Washington, September 24, 2017: The US flew bombers near North Korea’s coast on Saturday, an action the Defense Department said was meant to send a clear message to Pyongyang about the country’s military options.

“This mission is a demonstration of US resolve and a clear message that (President Donald Trump) has many military options to defeat any threat,” Pentagon spokeswoman Dana White said in a statement, Efe news reported.

“North Korea’s weapons program is a grave threat to the Asia-Pacific region and the entire international community. We are prepared to use the full range of military capabilities to defend the US homeland and our allies,” the statement added.

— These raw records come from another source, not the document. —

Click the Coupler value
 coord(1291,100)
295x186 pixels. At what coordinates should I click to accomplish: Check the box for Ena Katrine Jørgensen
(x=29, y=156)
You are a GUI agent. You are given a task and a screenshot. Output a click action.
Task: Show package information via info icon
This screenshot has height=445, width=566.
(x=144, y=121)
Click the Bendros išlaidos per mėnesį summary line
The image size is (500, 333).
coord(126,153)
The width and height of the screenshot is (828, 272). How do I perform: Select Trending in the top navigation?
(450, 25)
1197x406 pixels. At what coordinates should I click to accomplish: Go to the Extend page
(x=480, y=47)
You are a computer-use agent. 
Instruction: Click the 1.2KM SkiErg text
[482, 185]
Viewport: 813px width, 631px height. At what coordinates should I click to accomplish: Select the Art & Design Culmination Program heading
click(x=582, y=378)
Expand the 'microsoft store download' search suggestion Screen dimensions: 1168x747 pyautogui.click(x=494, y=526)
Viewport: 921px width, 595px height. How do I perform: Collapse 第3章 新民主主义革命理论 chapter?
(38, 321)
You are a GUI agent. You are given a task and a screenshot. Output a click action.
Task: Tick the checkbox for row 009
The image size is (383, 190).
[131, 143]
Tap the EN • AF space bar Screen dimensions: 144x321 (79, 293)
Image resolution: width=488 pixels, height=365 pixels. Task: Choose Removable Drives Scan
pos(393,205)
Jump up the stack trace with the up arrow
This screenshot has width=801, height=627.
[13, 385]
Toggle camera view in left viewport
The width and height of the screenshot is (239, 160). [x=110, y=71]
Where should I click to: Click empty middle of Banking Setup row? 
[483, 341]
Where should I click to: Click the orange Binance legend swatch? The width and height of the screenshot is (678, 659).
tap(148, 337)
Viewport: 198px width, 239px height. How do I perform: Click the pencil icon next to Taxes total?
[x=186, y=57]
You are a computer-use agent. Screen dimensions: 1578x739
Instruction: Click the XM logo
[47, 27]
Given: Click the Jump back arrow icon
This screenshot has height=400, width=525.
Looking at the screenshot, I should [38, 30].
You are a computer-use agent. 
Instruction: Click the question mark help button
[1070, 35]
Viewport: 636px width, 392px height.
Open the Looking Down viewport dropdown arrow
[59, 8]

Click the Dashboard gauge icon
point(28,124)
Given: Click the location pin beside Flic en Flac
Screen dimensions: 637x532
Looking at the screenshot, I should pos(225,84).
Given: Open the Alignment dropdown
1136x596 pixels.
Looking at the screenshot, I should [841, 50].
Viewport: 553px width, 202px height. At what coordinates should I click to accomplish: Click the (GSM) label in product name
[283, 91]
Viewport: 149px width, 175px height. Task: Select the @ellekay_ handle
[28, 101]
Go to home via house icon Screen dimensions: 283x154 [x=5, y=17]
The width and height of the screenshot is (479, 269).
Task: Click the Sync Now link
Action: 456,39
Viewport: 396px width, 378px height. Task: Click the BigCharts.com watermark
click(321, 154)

White said US Air Force B-1B bombers from the US island territory of Guam and US Air Force F-15C Eagle fighter escorts from Okinawa, Japan “flew in international airspace over waters east of North Korea.”

“This is the farthest north of the Demilitarized Zone (DMZ) any US fighter or bomber aircraft have flown off North Korea’s coast in the 21st century, underscoring the seriousness with which we take (North Korea’s) reckless behavior,” White said.

The Pentagon’s announcement came before North Korea addressed the United Nations’ General Assembly on Saturday and after the US imposed new sanctions on Pyongyang this week.

Those new sanctions bar ships and aircraft from visiting the US within 180 days of having gone to North Korea.

The ban also applies to vessels that have done a ship-to-ship transfer with a vessel that has visited North Korea within 180 days.

Trump ordered the sanctions via a decree whose aim is to “maximize pressure on North Korea to demonstrate to its leadership that the best and only path is to return to denuclearization.”

A new nuclear test by Pyongyang earlier this month and Trump’s belligerent rhetoric have caused tensions on the Korean peninsula to soar over the last year.

Seismic activity Saturday in North Korea, meanwhile, sparked fears that Pyongyang may have conducted yet another nuclear test, but experts said the small earthquake was probably due to natural causes.

North Korea has refused to back down in the face of international pressure and on Saturday said it was nearing completion of its nuclear goals but that its program was intended merely as a deterrent.

“We do not have any intention at all to use or threaten to use nuclear weapons against the countries that do not join in the US military actions against (the Asian nation),” North Korean Foreign Minister Ri Yong-ho told the UN General Assembly on Saturday.

Ri on Friday said North Korea may test a hydrogen bomb in the Pacific Ocean, making those remarks after Trump inflamed tensions in his debut speech before the UN.

Trump ominously warned Pyongyang on Tuesday that the US would obliterate the Asian country if necessary.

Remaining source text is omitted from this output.